Previous studies have demonstrated that if the CL is not sufficient to match the patient's given T1S, the second cervical vertebra will tilt forward to increase the C2S [26]. This suggests that OT decreases when the C2S angle increases, which is identical with the findings of Lee et al. [9]. These phenomena may reflect the structural interrelationships and physiological characteristics in the sagittal plane of the cervical spine. On MRI, OT was significantly correlated with C2S, C2-7, T1S, and T1S-CL, suggesting that OT may reveal the structural and positional relationships of the overall cervical spine. Specifically, a reduced OT angle may result in a forward tilt of C2S and C2-7 and a backward tilt of T1S and T1S-CL, thereby affecting the position and structure of the overall cervical spine. This study confirmed and validated the formula proposed by Lee et al. [9], for predicting the normative CL of a given patient: CL = 0.36 × OI − 0.67 × OT − 0.69 × T1S. The formula predicts CL with a high predictive accuracy in X-ray and MRI applications. Not only does this formula possibly provide a threshold for cervical deformity, but it also implies a goal for surgical correction to reconstruct the predicted physiological cervical alignment.

This study has several limitations. First, it was a retrospective study with minor variations in the location of subjects on radiographic images, which may lead to selection bias. Second, the sample size was small and only healthy subjects were included, which may not be fully representative of the entire population. To reduce heterogeneity among participants, we only included the healthy subjects who exhibited no signs of degenerative disk changes. Some normal individuals with degenerative changes (disk height loss or osteophytes) were excluded in this study, which may also create a selection bias.
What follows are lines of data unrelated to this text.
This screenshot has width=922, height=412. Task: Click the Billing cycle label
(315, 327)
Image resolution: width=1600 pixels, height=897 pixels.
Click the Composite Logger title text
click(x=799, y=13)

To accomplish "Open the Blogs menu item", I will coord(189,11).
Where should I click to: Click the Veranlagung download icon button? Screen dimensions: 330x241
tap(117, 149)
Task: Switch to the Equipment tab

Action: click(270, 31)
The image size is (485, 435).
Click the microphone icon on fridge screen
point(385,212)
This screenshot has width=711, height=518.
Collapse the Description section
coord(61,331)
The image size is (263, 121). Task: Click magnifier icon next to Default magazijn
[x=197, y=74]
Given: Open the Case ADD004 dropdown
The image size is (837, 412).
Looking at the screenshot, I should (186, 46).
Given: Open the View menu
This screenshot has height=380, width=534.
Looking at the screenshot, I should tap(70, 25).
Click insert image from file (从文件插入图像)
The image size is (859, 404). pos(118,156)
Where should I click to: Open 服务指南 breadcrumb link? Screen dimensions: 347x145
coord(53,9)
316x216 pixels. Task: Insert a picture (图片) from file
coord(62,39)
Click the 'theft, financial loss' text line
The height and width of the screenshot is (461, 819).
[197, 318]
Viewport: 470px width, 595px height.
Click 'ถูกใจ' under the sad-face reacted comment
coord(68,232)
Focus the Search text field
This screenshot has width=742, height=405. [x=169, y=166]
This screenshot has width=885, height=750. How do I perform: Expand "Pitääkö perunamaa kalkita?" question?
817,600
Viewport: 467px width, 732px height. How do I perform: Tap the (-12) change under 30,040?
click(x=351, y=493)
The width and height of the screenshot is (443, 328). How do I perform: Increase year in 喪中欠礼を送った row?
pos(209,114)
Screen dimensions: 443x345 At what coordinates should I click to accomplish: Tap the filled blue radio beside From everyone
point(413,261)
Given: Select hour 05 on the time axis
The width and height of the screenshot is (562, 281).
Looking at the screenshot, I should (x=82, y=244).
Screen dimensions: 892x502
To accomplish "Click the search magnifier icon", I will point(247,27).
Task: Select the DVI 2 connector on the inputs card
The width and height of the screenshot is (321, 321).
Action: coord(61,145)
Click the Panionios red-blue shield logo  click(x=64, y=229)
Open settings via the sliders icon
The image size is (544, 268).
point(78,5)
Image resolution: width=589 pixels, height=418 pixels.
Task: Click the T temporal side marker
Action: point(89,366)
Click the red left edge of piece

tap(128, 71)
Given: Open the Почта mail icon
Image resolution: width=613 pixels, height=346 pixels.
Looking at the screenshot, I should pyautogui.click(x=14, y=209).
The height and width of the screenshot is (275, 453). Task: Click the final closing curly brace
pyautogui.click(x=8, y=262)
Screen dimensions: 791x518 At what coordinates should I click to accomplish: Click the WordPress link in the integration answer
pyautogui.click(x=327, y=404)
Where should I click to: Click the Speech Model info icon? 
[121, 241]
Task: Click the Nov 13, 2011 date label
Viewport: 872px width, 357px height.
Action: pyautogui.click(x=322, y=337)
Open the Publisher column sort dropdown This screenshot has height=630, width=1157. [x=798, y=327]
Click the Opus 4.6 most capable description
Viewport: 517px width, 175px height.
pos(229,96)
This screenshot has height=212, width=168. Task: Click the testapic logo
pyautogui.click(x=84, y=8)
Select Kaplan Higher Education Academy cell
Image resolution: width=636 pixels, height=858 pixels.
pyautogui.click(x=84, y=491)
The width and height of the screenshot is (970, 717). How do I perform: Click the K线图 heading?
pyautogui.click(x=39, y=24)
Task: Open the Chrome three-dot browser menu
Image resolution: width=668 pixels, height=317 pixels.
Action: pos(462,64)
Third, in our study, the accuracy of OI measurements on X-ray images might be limited because of a less clear depiction of the odontoid process on X-ray images than that on MRI images.This phenomenon may lead to a slight underestimation of ICC on X-ray in our study. Fourth, we could not further analyze some factors (gender, age, and disk height loss) that influence cervical sagittal balance. These potential confounders may exert an impact on the correlation between OI and cervical sagittal parameters, and consequently, may weaken the validity of the results. Thus the results need to be interpreted with caution.

Conclusion

In summary, OI was verified as a constant anatomic parameter, demonstrating the necessity of a combined assessment of cervical sagittal balance by employing standing X-ray and supine MRI. The formula CL = 0.36 × OI − 0.67 × OT − 0.69 × T1S can be used to predict CL in cervical sagittal parameters. This study has great significance in clinical applications, especially for medical imaging specialists who need to be aware of the differences of measurements between standing X-ray and supine MRI when evaluating cervical sagittal balance.